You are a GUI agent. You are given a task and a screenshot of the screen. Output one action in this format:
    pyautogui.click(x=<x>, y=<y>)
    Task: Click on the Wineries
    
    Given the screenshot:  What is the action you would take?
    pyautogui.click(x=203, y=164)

::::::::::

Exercise aim -> Find each line in the entries above that contains the word "action", and copy those lines out.

Task result ->
You are a GUI agent. You are given a task and a screenshot of the screen. Output one action in this format:
    Given the screenshot:  What is the action you would take?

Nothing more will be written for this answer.